Astellas Pharma inked a collaboration with Japanese biotech PeptiDream to discover novel protein degraders, the company announced Tuesday.
Astellas will pay PeptiDream $21 million upfront to choose two targets and have the opportunity to pick up to three more under the collaboration.
The deal gives Astellas the ability to use PeptiDream’s Peptide Discovery Platform System (PDPS) technology to identify new drugs based on macrocyclic peptides. Paired with Astellas’ drug discovery expertise, the companies hope the partnership will result in protein degrader products that can target undruggable proteins – or proteins that are difficult to attack pharmacologically.
Targeted protein degradation is one of Astellas’ primary focuses, according to chief strategy officer Adam Pearson.
“We hope this collaboration will bring synergies between the two companies’ cutting-edge research and will ultimately lead to the expansion of Astellas’ portfolio and development of new therapeutics for patients with significant unmet medical needs,” Pearson said in a statement.
PeptiDream will be eligible to receive milestones up to $145 million per target, as well as single-digit percent royalty payments on net sales from drugs that emerge from the partnership.

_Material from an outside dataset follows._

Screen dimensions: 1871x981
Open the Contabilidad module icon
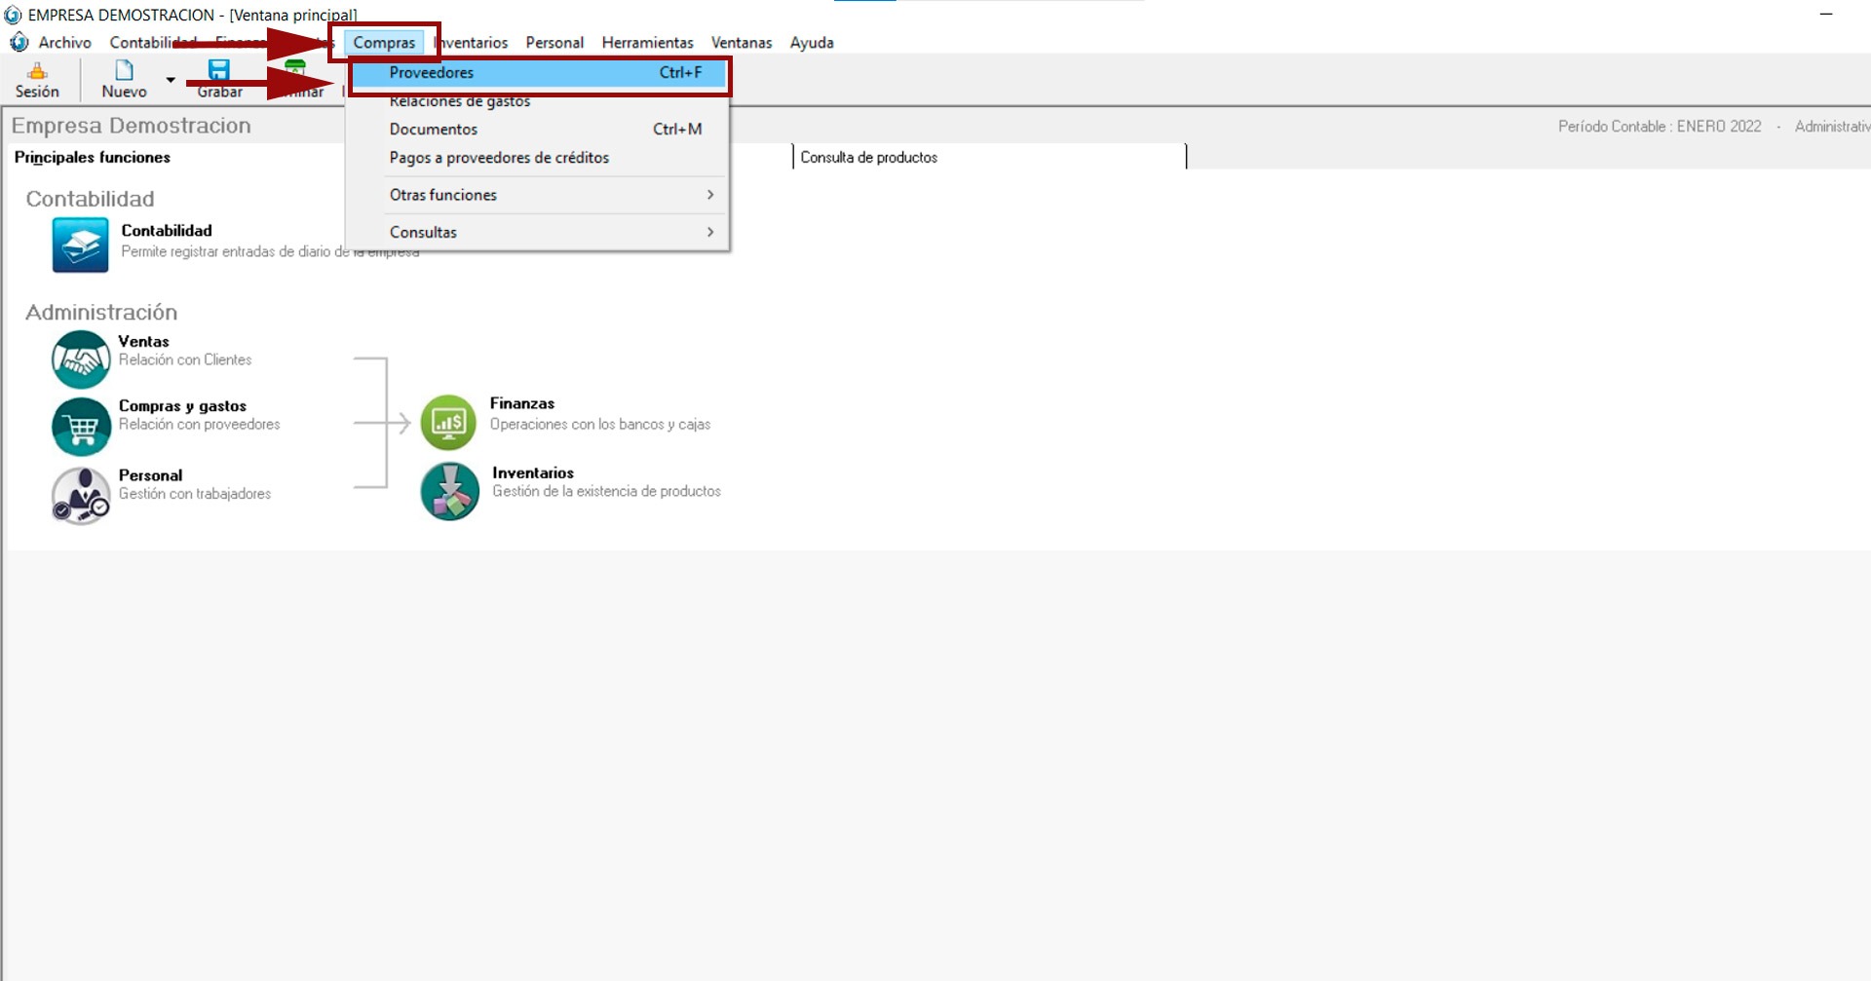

“We believe that through this research collaboration, we can leverage the strengths of both companies to advance the development of innovative drugs,” Keiichi Masuya, chief operating officer at PeptiDream, noted in a statement. “This transaction further validates the potential of our PDPS technology to obtain highly selective peptides, which enables creative approaches in the area of targeted protein degraders.”
It’s been a busy year for Astellas, which acquired Iveric Bio in a $5.9 billion deal earlier this year. That acquisition was sealed to expand Astellas’ ophthalmology portfolio and contribute to its 2025 revenue targets.
Astellas also spent $1.9 billion to ink a strategic collaboration with Cullgen in June – another page in its protein degrader book. That brought Cullgen’s uSMITE platform into Astellas’ mix, which it plans to use to help develop clinical candidates.
Also in June, Astellas picked up Kate Therapeutics’ KT430, an investigational gene therapy for myotubular myopathy – a rare genetic condition that affects skeletal muscles. Astellas will provide KateTx with an undisclosed upfront payment to develop and commercialize the preclinical, next-generation KT430.